The aim of this analysis was to find the best places to grow subterranean clover on the farm. The criteria were pretty straightforward and only considered slope and aspect over two parts of the farm: the flats and the ranges.
For slope there were three classes:
- Flat: (0 – 7º)
- Drillable: (8 – 20º)
- Steep: (> 20º)
Flat and drillable are the most preferred areas for slope. The slope layer was reclassified so that:
- Flat = 1
- Drillable = 2
- Steep = 3
(NB: there is a pretty big issue hiding in these classes, but I’ll overlook it for now.)
For Aspect, two classes with their reclassified values:
- Sunny (northerly): W + NW + N + NE = 1
- Shady (southerly): E + SE + S + SW = 0
As you might imagine, the north facing slopes are preferable.
I now need to find a way to combine those two layers.
So not too challenging to get these layers – slope and aspect are easy enough to derive once you’ve got a DEM, and then I can reclassify those layers to fit these criteria.
The bigger challenge (and the reason why this is a blog post) is the next step of bringing these layers together in a meaningful way. Part of that means not creating a ambiguous results, or results that are difficult to interpret. GIS can be very much a GIGO kind of thing – good analysts will think ahead to any problems that might arise in a workflow and do their best to sidestep it ahead of time. Let’s start with our layers to illustrate this. Here’s my reclassified slope layer using the classes from above:
And here’s my aspect, simpler with just 0 (sunny) and 1 (shady).

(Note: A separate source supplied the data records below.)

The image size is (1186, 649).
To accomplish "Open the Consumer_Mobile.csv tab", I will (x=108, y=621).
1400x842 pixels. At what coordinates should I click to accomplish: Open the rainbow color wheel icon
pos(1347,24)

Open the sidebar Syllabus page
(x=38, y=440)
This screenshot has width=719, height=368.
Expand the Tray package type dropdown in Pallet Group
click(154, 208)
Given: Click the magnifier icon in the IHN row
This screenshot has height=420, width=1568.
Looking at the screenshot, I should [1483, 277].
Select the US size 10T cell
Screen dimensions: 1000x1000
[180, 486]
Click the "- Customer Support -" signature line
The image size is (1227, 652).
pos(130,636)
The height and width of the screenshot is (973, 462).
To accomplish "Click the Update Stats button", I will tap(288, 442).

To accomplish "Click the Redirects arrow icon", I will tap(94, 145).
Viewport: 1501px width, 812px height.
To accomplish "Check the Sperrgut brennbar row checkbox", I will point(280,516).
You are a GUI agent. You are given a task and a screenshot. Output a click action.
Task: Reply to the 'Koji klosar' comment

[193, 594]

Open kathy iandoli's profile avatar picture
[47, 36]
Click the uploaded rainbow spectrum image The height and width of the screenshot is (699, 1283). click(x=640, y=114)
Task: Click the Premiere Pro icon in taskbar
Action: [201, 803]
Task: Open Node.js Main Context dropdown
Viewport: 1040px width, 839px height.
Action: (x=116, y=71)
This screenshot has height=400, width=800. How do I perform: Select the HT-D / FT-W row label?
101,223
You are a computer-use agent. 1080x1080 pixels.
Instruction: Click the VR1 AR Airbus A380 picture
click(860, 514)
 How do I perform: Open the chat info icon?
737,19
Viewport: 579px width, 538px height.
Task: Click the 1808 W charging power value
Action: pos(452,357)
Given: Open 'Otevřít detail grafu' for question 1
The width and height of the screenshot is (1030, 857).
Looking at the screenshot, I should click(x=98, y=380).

I next want to combine these layers so I can clearly know where the different conditions are, e.g flat/sunnyor drillable/shady. The key to do that is to think about how to combine these layers in a raster calculation to avoid anything ambiguous. As it is I’m combining 0s and 1s with 1s, 2s and 3s. I’ve got two simple options here, for the sake of argument: I could either add the layers together or multiply them. I’ll use a table here to illustrate the possible outputs:
|S + A||1||2||3|
If I do this, I’ll get some ambiguous results – I won’t be able to separate the flat/sunny slopes from the drillable/shady ones. Same for drillable/sunny and steep/sunny.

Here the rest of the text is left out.